I remember growing up, my dad managed a bank. It happened periodically that the phone would ring in the middle of the night. It would be a security company telling my dad to get down to the bank, because there was an alarm. He’d get up, get dressed, and at like 3 am, head to the bank.
I knew when I became store manager of a record store, this could possibly happen to me too. Thankfully, it only happened once, and it was late-afternoon on a Sunday. But it was weird.
It was a sunny summer day, a couple hours after we closed at 5. When the phone rang and the security company was on the other end, I was ready to do whatever they needed me to do.
“We’ve had calls,” they said, “that people were walking in and out of your store. We need you to get down there and check out the situation.” That was a bit freaky, but the store was a mere 10 minutes away from my house. It didn’t take much for me to get there.
What I found when I got there was a locked door, and an undisturbed store. The alarm was still on, but not triggered. I checked the safe, the cash register, everything. It was quiet as a mouse. The only activity was another store in the plaza, doing an invite-only customer appreciation sale, but even they weren’t that busy.
I called the alarm company. I explained that there was zero activity here, and whoever called them must have been confused. I explained that another store in the same plaza was having a sale, and people were walking in and out of that store, but not mine. I went home.
Shortly after coming home, they called me again! They said their alarm system was showing an open door. I assured them that this was not the case. They asked me to go down there again, and I said I had just returned from there, and everything was fine. I wasn’t going back.

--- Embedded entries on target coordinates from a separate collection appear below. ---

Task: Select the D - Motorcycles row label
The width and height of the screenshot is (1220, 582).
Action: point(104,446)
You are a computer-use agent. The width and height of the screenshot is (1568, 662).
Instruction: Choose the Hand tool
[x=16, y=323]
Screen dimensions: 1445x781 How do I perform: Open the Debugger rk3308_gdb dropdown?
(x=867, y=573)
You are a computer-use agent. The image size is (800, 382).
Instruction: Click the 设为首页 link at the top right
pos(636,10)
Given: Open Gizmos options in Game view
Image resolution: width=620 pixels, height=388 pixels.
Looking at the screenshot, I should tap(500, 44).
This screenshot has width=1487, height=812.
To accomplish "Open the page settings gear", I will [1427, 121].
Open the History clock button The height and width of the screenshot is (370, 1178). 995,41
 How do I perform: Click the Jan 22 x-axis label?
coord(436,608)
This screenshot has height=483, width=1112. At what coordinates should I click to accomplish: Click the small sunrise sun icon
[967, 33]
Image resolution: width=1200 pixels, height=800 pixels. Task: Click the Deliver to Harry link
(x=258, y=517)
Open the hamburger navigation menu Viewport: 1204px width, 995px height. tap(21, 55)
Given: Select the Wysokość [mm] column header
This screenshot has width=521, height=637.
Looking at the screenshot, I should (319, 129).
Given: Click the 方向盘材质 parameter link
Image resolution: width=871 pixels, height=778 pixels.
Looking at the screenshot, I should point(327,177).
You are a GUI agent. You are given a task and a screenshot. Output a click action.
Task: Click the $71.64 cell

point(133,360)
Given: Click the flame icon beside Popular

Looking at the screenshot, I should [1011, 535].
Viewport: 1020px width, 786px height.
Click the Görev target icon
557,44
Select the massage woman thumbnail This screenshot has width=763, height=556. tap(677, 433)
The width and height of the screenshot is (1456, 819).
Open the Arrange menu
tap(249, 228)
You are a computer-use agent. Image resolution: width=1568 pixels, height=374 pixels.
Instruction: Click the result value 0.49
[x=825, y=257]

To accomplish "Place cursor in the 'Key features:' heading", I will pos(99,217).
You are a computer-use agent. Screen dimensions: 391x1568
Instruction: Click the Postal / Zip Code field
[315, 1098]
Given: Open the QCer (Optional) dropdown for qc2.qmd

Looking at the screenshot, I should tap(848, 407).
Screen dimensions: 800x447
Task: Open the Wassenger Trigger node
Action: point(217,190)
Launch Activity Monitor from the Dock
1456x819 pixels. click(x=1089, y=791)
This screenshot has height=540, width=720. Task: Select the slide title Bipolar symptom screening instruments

This went back and forth before they finally mentioned the street name. And guess what? It wasn’t the right address. It was in fact one of our franchisee’s stores, a totally different owner in a completely different city.
“Wait a second – you’ve called the wrong guy,” I said. “I don’t manage that store. I’m not even in that city.” I then gave them the name of the correct person they should have called.
“We have you down as the contact,” they said.
“Well that’s wrong and you have to change it,” I retorted.
“We’ll have to talk to your store owner to make any changes like that. In the meantime, can you call the correct person and let him know his store is showing an open door?”
I looked up the number, called and left a message with his grandmother, who relayed it to the franchisee. Good to know that alarm companies are on top of their game!